This content contains affiliate links. When you buy through these links, we may earn an affiliate commission.
This week’s featured books have scheming, secret royalty, a possessing-ghost-turned-lover, a personal history of Indian boarding schools, and more.


Atavists: Stories by Lydia Millet
These linked new stories by the award-winning author follow families, loners, and lovers, all as they wrestle with the alienation that comes with different generations and social classes. The “-ists” here are everything from insurrectionists to cosmetologists—there’s a bodybuilder who is living the life an incel wished they were; a woman who thinks her young son-in-law likes to watch older people do the nasty; and a suburban dad whose desire to host refugees in the tiny house in his backyard borders on obsession.
New Books
Subscribe to the New Books! newsletter to get weekly updates about new releases.


Zeal by Morgan Jerkins
Jerkins’ (Caul Baby) latest has this vital duality. It’s about the lasting consequences of slavery, just as it is about the power of love. It’s 1865, and Harrison has been discharged from the Union Army as a free man, so he tries to reunite with his love, Tirzah. His plans get rearranged, though, after he settles with another woman after a tragedy. Then there’s Tirzah, who teaches at the Freedman’s School. She sees an ad in the paper looking for her and knows it’s Harrison looking for her, but the state of the world, despite her new freedom, means reuniting with him is full of risk. Jerkins’ narrative sweeps over generations, and 150 years later, in 2019 Harlem, Ardelia and Oliver are hosting their engagement party, and he gives her a crumbling, aged love letter.
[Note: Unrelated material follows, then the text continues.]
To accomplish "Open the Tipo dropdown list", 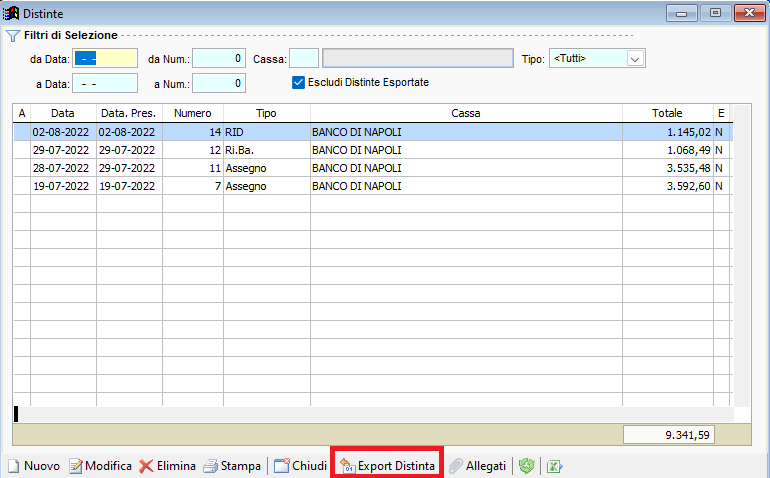I will pos(634,59).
The question of whether their connection was some sort of cosmic reconciliation, started generations ago, arises.


Great Big Beautiful Life by Emily Henry
Here, Henry is giving us writers-turned-lovers like she has before, but with a twist. The writers in question are Alice Scott, the sunshiney writer hungry for that big break, and Hayden Anderson, a Pulitzer Prize-winning grouch. The two are on an island called Little Crescent because they’re both vying to write the biography of the legendary Margaret Ives—an 80-something-year-old heiress and former tabloid princess who hasn’t been seen in years. The twist comes in the form of them both being given a one-month trial period for Margaret to see who she likes best to write her story. Thing is, she’s not actually telling them everything, and depending who’s telling her story, it could appear to be a tragedy or an homage to love. What’s more, the developing tension between the two writers is turning into its own narrative.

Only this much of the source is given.